Noah Mendelsohn, Thu, 31 Jan 2013 13:18:54 -0500:
> On 1/31/2013 12:01 PM, Leif Halvard Silli wrote:
>>> Correct me if I'm wrong but from all your past messages related to
>>>>polyglot I got impression that you want promote polyglot as the best
>>>>seralization option for writing out web content.
>> I can't credibly deny that. #JustAdmit
> It's fine for Leif to argue that position, but I do not believe the 
> TAG is trying to go that far. Rather, we suggest that there is a 
> significant community who has their own reasons for using 
> XML-compatible tool chains and content standards. In some cases it 
> may not be desirable or practical to update tools to use HTML5 
> parsers, and in any case, some of these users prefer, at least for 
> some of their processing, the stricter checking provided by XML.
> Accordingly, the TAG has suggested that a Polyglot recommendation 
> would be useful to that community.

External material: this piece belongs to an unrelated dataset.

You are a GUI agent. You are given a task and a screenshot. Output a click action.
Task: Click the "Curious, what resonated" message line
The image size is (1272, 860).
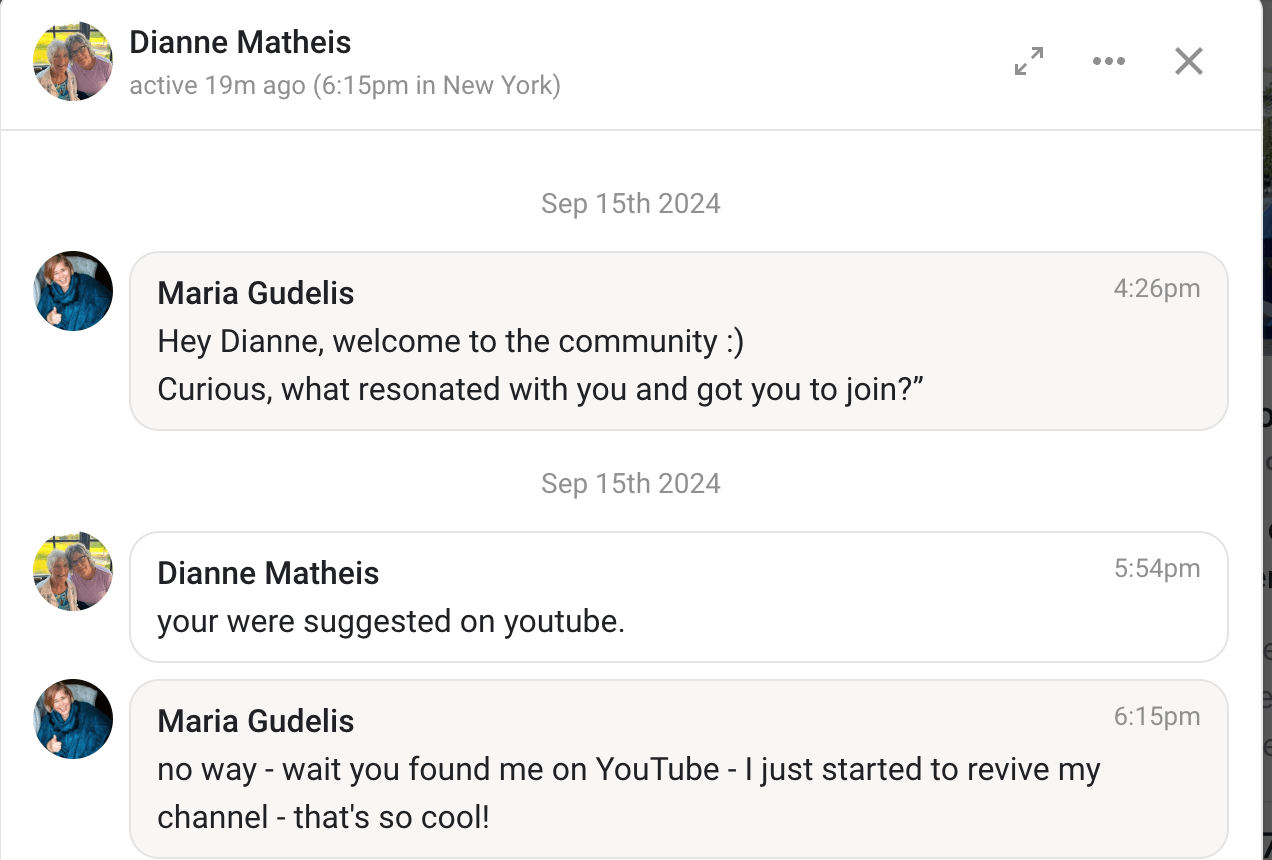pyautogui.click(x=540, y=389)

Among the reasons a polyglot 
> specification would be useful include: a) avoiding the need for each 
> user to determine the intersection of XML & HTML themselves; b) 
> increasing interoperation among tools that are to support or create 
> polyglot documents; c) providing a document that other specifications 
> can reference, e.g. "Petroleum industry display page documents must 
> conform to the polyglot specification [POLY]".
> So, Leif appears to be saying "polyglot is the best serialization for 
> all/most Web content"; the TAG is saying "there are important 
> communities who will be well served by publishing the polyglot 
> document as a recommendation". The TAG has not suggested that 
> polyglot is preferable to more free form HTML5 in general.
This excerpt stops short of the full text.